Gerotechnology for Older Adults With Cardiovascular Diseases: JACC State-of-the-Art Review

Affiliations
Review

Gerotechnology for Older Adults With Cardiovascular Diseases: JACC State-of-the-Art Review

Ashok Krishnaswami et al. J Am Coll Cardiol. .

Abstract

The growing population of older adults (age ≥65 years) is expected to lead to higher rates of cardiovascular disease. The expansion of digital health (encompassing telehealth, telemedicine, mobile health, and remote patient monitoring), Internet access, and cellular technologies provides an opportunity to enhance patient care and improve health outcomes-opportunities that are particularly relevant during the current coronavirus disease-2019 pandemic. Insufficient dexterity, visual impairment, and cognitive dysfunction, found commonly in older adults should be taken into consideration in the development and utilization of existing technologies.
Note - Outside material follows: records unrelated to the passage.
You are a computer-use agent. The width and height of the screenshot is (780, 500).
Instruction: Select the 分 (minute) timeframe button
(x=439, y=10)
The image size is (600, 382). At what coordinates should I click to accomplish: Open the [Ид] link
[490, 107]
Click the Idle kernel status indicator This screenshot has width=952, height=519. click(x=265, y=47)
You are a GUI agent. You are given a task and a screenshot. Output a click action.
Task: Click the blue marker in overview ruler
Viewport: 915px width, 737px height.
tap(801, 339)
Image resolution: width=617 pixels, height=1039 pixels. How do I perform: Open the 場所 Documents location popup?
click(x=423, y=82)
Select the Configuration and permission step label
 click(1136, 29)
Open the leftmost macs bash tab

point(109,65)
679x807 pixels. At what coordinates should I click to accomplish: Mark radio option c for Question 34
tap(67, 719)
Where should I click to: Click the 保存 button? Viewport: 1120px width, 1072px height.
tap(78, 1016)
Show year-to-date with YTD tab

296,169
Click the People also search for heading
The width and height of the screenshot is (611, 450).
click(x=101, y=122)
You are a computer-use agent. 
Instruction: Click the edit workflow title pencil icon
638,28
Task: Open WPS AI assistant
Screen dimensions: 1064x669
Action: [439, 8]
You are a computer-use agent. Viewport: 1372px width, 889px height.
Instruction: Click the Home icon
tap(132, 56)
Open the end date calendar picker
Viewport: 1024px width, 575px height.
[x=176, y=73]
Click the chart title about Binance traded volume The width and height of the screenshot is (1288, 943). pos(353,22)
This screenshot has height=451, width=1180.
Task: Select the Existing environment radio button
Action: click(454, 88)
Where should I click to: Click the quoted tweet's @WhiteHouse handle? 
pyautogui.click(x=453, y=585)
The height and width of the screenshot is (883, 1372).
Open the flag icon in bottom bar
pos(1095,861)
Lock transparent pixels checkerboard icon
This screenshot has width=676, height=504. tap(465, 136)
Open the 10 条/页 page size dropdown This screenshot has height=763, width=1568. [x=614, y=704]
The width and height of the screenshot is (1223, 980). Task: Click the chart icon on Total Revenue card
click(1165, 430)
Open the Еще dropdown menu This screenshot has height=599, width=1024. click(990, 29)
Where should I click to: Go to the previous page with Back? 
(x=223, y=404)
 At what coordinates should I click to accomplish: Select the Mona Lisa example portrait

If not implemented strategically and appropriately, these can lead to inequities propagating digital divides among older adults, across disease severities and socioeconomic distributions. A systematic approach, therefore, is needed to study and implement digital health strategies in older adults. This review will focus on current knowledge of the benefits, barriers, and use of digital health in older adults for cardiovascular disease management.

Keywords: arrhythmia; barriers; cardiac rehabilitation; clinical trials; diabetes mellitus; digital health; dyslipidemia; gerotechnology; heart failure; hypertension; obesity; older adults; palliative care; telehealth.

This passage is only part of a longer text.